My major qualm with the movie was Sid. In the novel, Sid serves the plot and holds an actual place within the story. In the movie, Sid’s role is relatively meaningless aside from comedic relief. He does nothing. And I am sure many viewers were confused why such a character was written into the story at all. There is no exposition of his difficult past with his father (we only find out that he has passed away in a drunk driving accident) and he doesn’t have anything to do with the relationship between Brian and Julie Speer. He does not call Julie and tell her of her husbands infidelity – he doesn’t even interact with her once in the film! So, my question to Hemmings is, why bother to leave him in as a character? In my opinion, the movie would have functioned exactly the same without him.
I also felt that Scottie’s role was played down a bit. We obviously can see that she is a disturbed kid, but the most excruciating moments we find in the book were missing in the movie. I understand time restraints must have affected this but I wished they found some sort of way to emphasize how screwed up Scottie was.

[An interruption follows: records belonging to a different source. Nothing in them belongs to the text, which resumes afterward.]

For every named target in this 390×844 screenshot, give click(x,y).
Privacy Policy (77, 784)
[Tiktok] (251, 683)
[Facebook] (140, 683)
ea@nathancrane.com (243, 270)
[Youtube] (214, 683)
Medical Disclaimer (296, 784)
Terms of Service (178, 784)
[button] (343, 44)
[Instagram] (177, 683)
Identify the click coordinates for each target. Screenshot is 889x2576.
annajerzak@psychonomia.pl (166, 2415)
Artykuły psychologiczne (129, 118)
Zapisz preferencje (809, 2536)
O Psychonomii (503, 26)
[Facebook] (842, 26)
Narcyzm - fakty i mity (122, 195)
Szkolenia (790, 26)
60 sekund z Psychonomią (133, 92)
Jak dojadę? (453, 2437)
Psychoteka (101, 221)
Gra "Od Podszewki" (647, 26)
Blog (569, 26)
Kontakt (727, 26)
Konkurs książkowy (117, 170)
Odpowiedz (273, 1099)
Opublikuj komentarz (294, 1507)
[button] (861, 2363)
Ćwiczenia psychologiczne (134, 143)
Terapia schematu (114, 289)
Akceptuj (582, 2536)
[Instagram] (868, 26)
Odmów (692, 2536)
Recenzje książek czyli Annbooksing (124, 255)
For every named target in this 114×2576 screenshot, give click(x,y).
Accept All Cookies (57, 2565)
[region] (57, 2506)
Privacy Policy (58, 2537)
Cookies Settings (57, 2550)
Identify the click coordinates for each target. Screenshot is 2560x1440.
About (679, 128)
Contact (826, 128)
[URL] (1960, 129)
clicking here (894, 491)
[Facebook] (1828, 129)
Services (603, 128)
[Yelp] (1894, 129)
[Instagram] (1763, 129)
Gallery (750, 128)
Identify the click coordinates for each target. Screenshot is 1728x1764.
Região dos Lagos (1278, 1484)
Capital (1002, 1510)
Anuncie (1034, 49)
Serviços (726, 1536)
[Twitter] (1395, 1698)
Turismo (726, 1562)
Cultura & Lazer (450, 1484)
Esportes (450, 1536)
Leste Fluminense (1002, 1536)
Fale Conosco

One thing that really stood out with me in this movie was the music. A musical score can make or break a movie, and in “The Descendants” the music was perfectly fitting and timely with the films’ succession. Overall, I enjoyed “The Descendants” but I don’t think it was the best adaptation ever made. Certainly not one deserving of an Oscar. There were silly changes made that could have been avoided and, if it were me, I just would have done things differently.